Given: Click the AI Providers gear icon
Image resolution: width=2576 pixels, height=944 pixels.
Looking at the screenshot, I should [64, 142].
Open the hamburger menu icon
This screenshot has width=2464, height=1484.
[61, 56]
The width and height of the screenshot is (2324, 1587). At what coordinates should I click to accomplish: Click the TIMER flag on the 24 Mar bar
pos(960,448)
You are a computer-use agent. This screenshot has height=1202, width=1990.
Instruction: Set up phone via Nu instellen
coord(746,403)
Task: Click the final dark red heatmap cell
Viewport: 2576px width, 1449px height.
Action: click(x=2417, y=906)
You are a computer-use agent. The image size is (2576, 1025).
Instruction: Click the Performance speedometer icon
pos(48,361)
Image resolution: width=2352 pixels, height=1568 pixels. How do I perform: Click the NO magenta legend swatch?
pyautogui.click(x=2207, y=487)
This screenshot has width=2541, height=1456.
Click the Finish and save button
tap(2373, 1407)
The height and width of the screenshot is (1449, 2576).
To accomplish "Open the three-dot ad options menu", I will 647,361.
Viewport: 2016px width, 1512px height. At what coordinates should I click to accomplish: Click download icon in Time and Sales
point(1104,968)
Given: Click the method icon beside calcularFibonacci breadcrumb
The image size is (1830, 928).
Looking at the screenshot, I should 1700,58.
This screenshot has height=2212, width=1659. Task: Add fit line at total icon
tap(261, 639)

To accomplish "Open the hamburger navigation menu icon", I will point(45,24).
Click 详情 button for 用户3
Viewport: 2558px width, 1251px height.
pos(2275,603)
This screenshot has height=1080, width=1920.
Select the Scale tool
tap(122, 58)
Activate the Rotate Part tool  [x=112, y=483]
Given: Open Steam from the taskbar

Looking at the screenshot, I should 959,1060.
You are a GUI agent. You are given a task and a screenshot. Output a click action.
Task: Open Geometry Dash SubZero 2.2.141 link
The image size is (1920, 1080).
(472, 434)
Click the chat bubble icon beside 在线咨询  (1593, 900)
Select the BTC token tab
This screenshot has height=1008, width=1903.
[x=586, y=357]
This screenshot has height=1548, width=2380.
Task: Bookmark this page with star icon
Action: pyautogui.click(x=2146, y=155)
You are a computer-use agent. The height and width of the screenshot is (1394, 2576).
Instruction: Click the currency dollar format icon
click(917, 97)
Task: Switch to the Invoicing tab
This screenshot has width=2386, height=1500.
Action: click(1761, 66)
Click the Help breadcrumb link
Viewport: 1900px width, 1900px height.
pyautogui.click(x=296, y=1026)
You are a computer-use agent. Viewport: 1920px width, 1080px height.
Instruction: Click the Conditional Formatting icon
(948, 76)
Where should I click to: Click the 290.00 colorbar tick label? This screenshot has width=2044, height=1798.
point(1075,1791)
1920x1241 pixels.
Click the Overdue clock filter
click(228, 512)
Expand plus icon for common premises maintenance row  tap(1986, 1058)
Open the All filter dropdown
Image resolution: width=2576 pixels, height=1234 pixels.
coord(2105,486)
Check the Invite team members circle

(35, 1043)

━━━━━━━━━━━━━━━━

Give again, word for word, the lines of the listing, starting at its first line and ending with the line containing "Select the BTC token tab".

EXERCISE SOLUTION:
Given: Click the AI Providers gear icon
Image resolution: width=2576 pixels, height=944 pixels.
Looking at the screenshot, I should [64, 142].
Open the hamburger menu icon
This screenshot has width=2464, height=1484.
[61, 56]
The width and height of the screenshot is (2324, 1587). At what coordinates should I click to accomplish: Click the TIMER flag on the 24 Mar bar
pos(960,448)
You are a computer-use agent. This screenshot has height=1202, width=1990.
Instruction: Set up phone via Nu instellen
coord(746,403)
Task: Click the final dark red heatmap cell
Viewport: 2576px width, 1449px height.
Action: click(x=2417, y=906)
You are a computer-use agent. The image size is (2576, 1025).
Instruction: Click the Performance speedometer icon
pos(48,361)
Image resolution: width=2352 pixels, height=1568 pixels. How do I perform: Click the NO magenta legend swatch?
pyautogui.click(x=2207, y=487)
This screenshot has width=2541, height=1456.
Click the Finish and save button
tap(2373, 1407)
The height and width of the screenshot is (1449, 2576).
To accomplish "Open the three-dot ad options menu", I will 647,361.
Viewport: 2016px width, 1512px height. At what coordinates should I click to accomplish: Click download icon in Time and Sales
point(1104,968)
Given: Click the method icon beside calcularFibonacci breadcrumb
The image size is (1830, 928).
Looking at the screenshot, I should 1700,58.
This screenshot has height=2212, width=1659. Task: Add fit line at total icon
tap(261, 639)

To accomplish "Open the hamburger navigation menu icon", I will point(45,24).
Click 详情 button for 用户3
Viewport: 2558px width, 1251px height.
pos(2275,603)
This screenshot has height=1080, width=1920.
Select the Scale tool
tap(122, 58)
Activate the Rotate Part tool  [x=112, y=483]
Given: Open Steam from the taskbar

Looking at the screenshot, I should 959,1060.
You are a GUI agent. You are given a task and a screenshot. Output a click action.
Task: Open Geometry Dash SubZero 2.2.141 link
The image size is (1920, 1080).
(472, 434)
Click the chat bubble icon beside 在线咨询  (1593, 900)
Select the BTC token tab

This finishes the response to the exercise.